Text block:
How do I know I’m not a failure? Because I’m blessed to be the pastor of one of the best, healthiest, most innovative and outward-reaching churches I know.

It's just not very big.

The Myth of Inevitable Church Growth

I don’t think there’s been a month in the last 15 years in which a first time guest hasn’t told me, “Wow, what a great church! You guys won’t be small for long.”

I’m still waiting.

And working. And praying. And training leaders. And removing obstacles that hinder growth. And— (you get the idea).

But we’re still small.

Occasionally, after hearing about our attendance plateau, someone will tell me I need to step aside so the church can bring in a pastor who can grow it big. (It’s always someone who’s never been to the church, by the way.)

But I’ve decided to stay for the long haul. 23 years so far. Even though, as I admitted in The Surprising, Guilt-Free Reason 80% of Churches Don't Break the 200 Barrier, I stink at church growth.

And no, it's not about ego. If it was, I'd have followed my ego out the door over a decade ago. But I stayed. And I'm so grateful to God that I did.

Six Reasons I’m Not Leaving My Healthy Small Church

1. Bigger Isn’t Necessarily Better

Smaller isn’t better either. But small is normal.

Not only are 90 percent of churches under 200, 80 percent are under 100. That’s a whole lot of small.

In regions where the church is experiencing the greatest growth as a percentage of the general population – like Asia, Africa and Latin America – the growth is almost exclusively through the multiplication of small churches, not through the growth of big ones.

Yet the perception remains, mostly in the western world, that a bigger church is a better church.

No, big churches aren’t bad either. I think they’re great. But they’re not automatically better.

Dataset entries:

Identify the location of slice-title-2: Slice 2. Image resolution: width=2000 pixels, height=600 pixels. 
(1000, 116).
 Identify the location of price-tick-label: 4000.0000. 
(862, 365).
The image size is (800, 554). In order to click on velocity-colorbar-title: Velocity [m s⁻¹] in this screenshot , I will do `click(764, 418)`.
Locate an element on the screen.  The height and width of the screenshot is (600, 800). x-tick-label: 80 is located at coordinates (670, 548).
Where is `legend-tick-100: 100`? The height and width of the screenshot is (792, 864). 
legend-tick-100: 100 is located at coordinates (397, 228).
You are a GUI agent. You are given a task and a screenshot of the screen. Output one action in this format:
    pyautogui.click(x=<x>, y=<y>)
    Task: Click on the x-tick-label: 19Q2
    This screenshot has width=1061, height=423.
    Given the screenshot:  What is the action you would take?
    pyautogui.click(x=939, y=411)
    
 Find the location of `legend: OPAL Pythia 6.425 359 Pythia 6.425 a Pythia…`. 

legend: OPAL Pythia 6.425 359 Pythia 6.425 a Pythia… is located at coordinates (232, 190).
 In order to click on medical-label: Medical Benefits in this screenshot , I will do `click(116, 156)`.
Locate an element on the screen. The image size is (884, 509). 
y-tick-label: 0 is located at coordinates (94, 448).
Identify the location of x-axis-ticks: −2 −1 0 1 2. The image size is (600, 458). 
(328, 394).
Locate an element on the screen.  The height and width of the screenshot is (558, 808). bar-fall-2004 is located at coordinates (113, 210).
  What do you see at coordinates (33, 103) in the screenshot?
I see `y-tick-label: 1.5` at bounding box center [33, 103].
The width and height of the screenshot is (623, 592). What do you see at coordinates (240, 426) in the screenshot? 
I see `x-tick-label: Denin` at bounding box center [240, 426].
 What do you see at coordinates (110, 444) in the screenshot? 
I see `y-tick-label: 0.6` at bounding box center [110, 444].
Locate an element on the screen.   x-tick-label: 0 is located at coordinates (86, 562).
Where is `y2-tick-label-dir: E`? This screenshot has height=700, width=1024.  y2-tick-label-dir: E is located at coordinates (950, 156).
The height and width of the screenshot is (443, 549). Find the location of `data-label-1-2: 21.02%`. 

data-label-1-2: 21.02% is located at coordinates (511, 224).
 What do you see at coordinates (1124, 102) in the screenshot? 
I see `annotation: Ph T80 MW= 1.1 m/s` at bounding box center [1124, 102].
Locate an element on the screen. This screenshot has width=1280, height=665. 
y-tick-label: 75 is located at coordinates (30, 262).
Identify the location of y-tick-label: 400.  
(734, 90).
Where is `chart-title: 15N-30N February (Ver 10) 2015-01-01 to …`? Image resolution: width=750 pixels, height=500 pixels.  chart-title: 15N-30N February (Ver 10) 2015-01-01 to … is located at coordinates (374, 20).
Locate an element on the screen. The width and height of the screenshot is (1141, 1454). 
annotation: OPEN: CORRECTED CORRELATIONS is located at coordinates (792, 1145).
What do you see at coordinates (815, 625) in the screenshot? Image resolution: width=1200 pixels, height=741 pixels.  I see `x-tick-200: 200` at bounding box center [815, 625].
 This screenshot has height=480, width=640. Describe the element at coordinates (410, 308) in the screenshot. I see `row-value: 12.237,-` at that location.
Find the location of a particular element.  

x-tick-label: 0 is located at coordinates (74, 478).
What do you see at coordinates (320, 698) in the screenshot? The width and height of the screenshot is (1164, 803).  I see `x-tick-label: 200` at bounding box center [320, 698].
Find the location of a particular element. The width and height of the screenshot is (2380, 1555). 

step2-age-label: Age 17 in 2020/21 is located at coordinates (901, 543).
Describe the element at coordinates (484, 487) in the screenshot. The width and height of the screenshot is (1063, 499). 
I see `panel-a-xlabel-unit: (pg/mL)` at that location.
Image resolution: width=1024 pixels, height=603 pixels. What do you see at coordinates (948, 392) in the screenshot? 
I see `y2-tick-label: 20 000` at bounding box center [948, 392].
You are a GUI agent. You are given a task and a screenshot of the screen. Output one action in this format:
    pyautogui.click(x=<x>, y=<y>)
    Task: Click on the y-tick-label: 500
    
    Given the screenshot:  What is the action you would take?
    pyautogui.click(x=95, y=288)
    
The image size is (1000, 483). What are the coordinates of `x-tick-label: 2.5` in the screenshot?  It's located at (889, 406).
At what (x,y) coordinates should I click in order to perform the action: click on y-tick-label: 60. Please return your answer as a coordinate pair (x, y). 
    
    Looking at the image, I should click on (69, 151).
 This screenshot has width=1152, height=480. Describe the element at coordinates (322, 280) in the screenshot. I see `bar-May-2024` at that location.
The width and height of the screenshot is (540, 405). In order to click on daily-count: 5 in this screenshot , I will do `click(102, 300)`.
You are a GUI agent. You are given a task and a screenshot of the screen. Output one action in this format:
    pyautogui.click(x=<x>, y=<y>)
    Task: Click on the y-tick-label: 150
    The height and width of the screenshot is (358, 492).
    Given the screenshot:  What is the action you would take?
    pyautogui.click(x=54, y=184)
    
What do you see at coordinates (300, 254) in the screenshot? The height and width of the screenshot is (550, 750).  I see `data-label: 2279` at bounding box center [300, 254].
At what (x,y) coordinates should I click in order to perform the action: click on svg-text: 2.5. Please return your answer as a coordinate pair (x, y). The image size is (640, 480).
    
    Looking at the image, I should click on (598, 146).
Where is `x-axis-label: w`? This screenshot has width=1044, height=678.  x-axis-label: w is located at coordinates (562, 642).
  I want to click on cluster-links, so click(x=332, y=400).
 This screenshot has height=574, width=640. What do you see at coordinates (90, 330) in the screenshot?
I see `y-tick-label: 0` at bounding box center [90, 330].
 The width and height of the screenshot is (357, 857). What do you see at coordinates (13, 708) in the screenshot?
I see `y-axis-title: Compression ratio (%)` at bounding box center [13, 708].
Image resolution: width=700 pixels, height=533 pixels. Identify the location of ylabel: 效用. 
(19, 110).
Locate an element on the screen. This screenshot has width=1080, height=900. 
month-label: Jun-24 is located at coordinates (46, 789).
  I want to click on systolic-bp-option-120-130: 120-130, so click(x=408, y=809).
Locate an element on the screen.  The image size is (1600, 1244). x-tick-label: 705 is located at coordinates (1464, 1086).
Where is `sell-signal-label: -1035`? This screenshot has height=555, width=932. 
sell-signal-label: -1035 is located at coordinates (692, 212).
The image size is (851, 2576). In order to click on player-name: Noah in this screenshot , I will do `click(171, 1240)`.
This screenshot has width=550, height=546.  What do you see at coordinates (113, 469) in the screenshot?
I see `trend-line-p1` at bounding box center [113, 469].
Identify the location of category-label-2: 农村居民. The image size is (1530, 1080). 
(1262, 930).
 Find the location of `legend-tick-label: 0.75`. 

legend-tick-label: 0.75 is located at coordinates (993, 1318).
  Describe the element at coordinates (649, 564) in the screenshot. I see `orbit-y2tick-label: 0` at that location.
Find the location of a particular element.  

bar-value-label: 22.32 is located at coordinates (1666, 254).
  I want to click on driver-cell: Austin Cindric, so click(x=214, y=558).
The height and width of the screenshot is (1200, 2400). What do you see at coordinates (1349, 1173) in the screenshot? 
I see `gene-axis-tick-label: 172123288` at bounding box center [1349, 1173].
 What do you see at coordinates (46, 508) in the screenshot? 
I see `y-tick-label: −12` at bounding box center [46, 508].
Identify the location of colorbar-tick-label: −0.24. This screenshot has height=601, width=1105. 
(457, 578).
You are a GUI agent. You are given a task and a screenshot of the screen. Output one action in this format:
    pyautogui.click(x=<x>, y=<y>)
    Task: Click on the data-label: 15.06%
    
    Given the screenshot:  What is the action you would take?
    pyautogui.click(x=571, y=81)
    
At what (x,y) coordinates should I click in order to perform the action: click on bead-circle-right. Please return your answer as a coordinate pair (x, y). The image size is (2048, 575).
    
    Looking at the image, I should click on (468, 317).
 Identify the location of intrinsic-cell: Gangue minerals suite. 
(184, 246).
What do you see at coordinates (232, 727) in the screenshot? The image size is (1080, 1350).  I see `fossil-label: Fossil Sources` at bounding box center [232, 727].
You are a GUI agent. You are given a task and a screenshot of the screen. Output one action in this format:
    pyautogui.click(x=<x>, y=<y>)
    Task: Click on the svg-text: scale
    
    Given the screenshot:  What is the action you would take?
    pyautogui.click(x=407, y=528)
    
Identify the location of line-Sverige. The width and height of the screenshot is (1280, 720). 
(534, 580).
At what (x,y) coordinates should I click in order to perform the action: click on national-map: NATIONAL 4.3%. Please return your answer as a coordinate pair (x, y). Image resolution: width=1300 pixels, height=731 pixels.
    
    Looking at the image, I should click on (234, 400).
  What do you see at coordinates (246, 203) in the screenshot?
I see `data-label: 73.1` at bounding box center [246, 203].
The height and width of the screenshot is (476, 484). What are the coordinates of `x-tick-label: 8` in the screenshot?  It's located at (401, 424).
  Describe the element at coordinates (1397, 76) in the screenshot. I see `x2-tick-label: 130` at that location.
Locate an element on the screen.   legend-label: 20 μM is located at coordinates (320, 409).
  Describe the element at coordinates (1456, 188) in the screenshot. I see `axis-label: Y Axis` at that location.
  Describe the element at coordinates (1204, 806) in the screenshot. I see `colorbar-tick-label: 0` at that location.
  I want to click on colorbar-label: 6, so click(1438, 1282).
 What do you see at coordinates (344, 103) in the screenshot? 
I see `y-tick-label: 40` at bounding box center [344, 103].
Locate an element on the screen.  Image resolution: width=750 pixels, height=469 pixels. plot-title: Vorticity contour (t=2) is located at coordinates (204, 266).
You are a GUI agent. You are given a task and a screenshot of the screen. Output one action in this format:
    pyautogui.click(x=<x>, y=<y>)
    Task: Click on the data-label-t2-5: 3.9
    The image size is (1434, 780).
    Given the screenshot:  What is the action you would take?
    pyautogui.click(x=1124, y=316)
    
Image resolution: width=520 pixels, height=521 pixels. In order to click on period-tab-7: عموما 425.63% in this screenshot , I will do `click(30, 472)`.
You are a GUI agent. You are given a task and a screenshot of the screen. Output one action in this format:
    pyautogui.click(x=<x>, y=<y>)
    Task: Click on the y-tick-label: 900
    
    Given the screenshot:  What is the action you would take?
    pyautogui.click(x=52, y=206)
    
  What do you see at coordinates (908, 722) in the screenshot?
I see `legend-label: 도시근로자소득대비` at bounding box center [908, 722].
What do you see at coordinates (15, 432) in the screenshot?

What you are asked to do:
Using the essay on small churches, explain in one to three sentences why the pastor says that small is normal for churches.

Result for this exercise:
Most churches are small: 90 percent have fewer than 200 people, and 80 percent have fewer than 100.